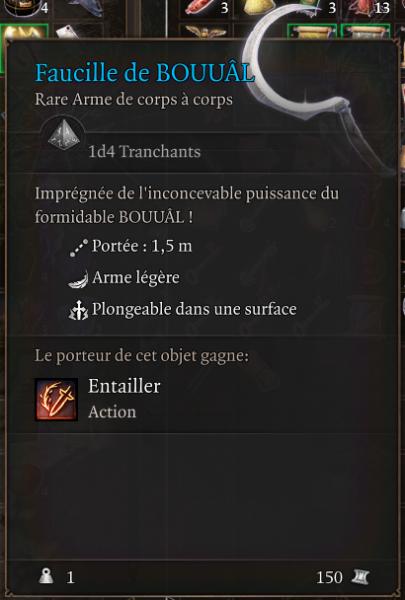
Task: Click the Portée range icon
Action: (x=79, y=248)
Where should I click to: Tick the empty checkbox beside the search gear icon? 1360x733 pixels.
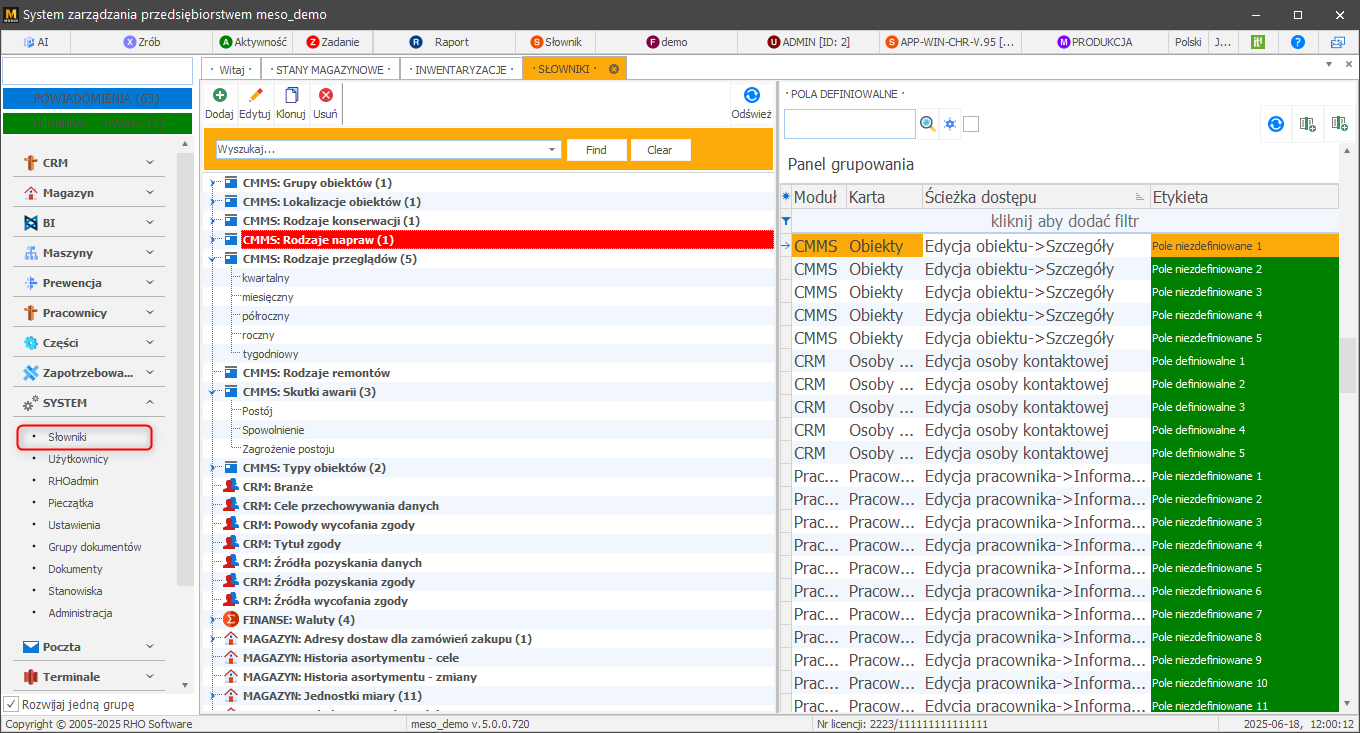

==

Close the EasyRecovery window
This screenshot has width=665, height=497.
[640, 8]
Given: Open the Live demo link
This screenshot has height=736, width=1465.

◆ WHAT IS NEEDED ◆
Here the output must be the lines above from the line with "Given: Open the Live demo link" to the line with "This screenshot has height=736, width=1465.", both included, duplicated word for word and nothing else.

◆ EXPECTED ANSWER ◆
Given: Open the Live demo link
This screenshot has height=736, width=1465.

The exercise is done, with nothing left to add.